They did not hunt humans because there were no humans to hunt, but insects of gargantuan proportions really did exist 300 million years ago.
Bloodthirsty cockroaches plot to destroy humans!
Scientists use fossil DNA to reconstruct gigantic man-eating ants!
Super-sized alien flies invade Earth!
Typical supermarket tabloid headlines? Perhaps. But for decades, frightening mythical images such as these have been prime fodder for monster movies and late night television. The images prey on our fascination and fear of insects.
The enormous insects depicted in bad B movies exist mostly in the realm of science fiction. However, insects of giant proportions really did exist 300 million years ago. They were not as big as dump trucks, but some insects achieved masses many times greater than those of their modern relatives.
The fossil evidence is abundant. Scientists know that dragonflies with wing spans as wide as a hawk’s and cockroaches big enough to take on house cats thrived during the Paleozoic era (245-570 million years ago). At the same time, mammoth millipedes longer than a human leg skittered across prehistoric soil.
Hundreds of different huge species evolved during the late Paleozoic era. The first dinosaurs appeared just about the time the giant insects disappeared.
These ancient giants fascinate Jon Harrison. A physiologist and professor of biology at Arizona State University, Harrison wants to know why giant insects evolved, and why they then disappeared.

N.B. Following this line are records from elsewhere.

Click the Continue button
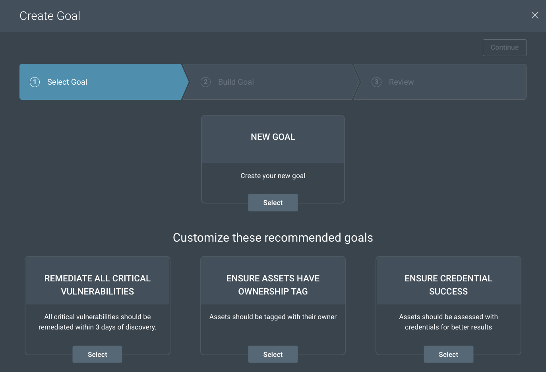 pos(504,48)
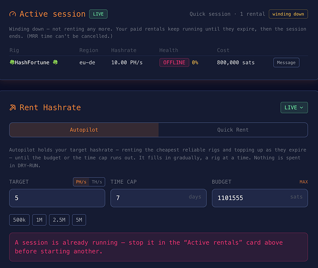
Task: Switch target unit to PH/s
Action: click(x=81, y=182)
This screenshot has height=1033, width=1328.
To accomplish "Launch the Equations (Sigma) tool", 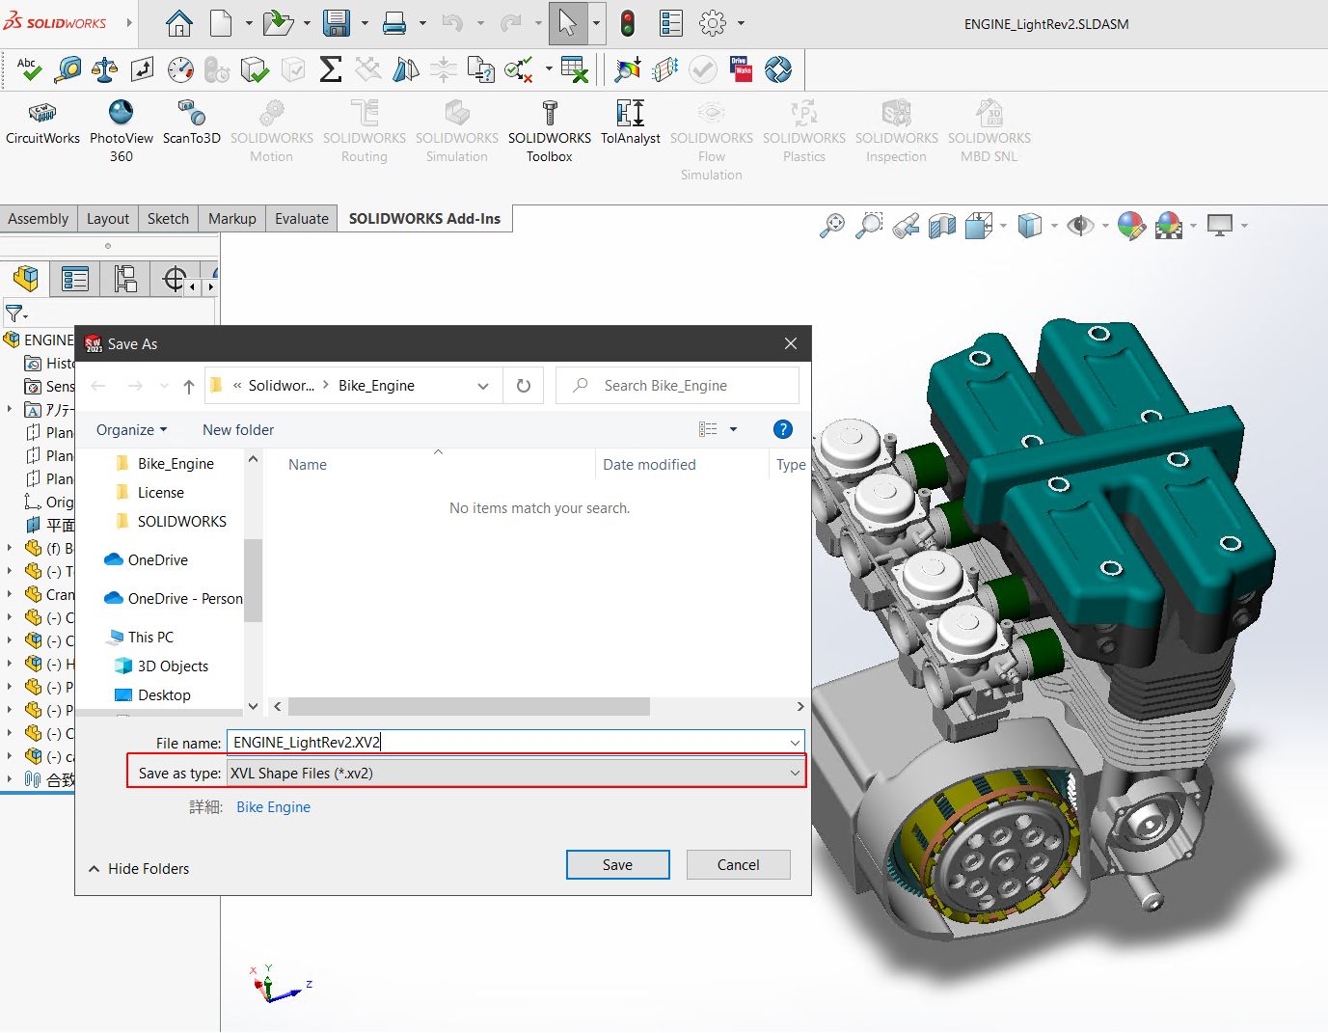I will click(x=331, y=69).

The answer may lie in how insects breathe, according to research findings by Harrison and his colleagues. The ASU scientists are busy studying how the respiratory physiology of modern insects affects their body size.
Recent geologic findings opened a new window of thought on this issue. Some researchers are analyzing the composition of ancient soils. Their findings seem to comply with theoretical models. The findings indicate that there was a “pulse” in the concentration of environmental oxygen during the Paleozoic era.
In other words, there was much more oxygen in the atmosphere 300 million years ago than there is today. During this period, the oxygen concentration in the air reached 35 percent, almost double the present level of 21 percent. Oxygen concentration stayed high for about 100 million years, then dropped precipitously to about 15 percent.
Scientists think that the then-recent evolution of oxygen producing land plants caused this oxygen peak. Interestingly, the rise and fall of atmospheric oxygen also coincided with the evolution and extinction of giant insects.
Harrison’s colleagues include Robert Dudley from the University of Texas at Austin, and Jeffrey Graham of the Scripps Institution of Oceanography in La Jolla, Calif. They propose that the temporary overlap between the oxygen peak and the appearance of giant insects was more than just coincidence.
Other researchers had speculated that oxygen availability might limit the ultimate body size for insects. Harrison and his colleagues took the idea a step further. They hypothesized that high ambient oxygen could have permitted the existence of giant species. The demise of winged monsters and behemoth beetles 100 million years later may be explained partly by the simultaneous decrease in the air’s oxygen content.
Harrison says that the amount of available oxygen limits insect body size because of how the creatures’ respiratory systems are made. Instead of lungs, insects breathe with a network of tiny tubes called tracheae. Air enters the tubes through a row of holes along an insect’s abdomen. The air then diffuses down the blind-ended tracheae.
The distance oxygen can travel down the tracheae depends on its concentration in the air. If atmospheric oxygen is doubled, theory says that it should be able to make it twice as far.
According to Graham and Dudley, escalating Paleozoic oxygen levels may have helped speed oxygen transport in the longer tracheae of bigger insects. The environment itself could have opened the respiratory door for Paleozoic insects, allowing giant species to evolve.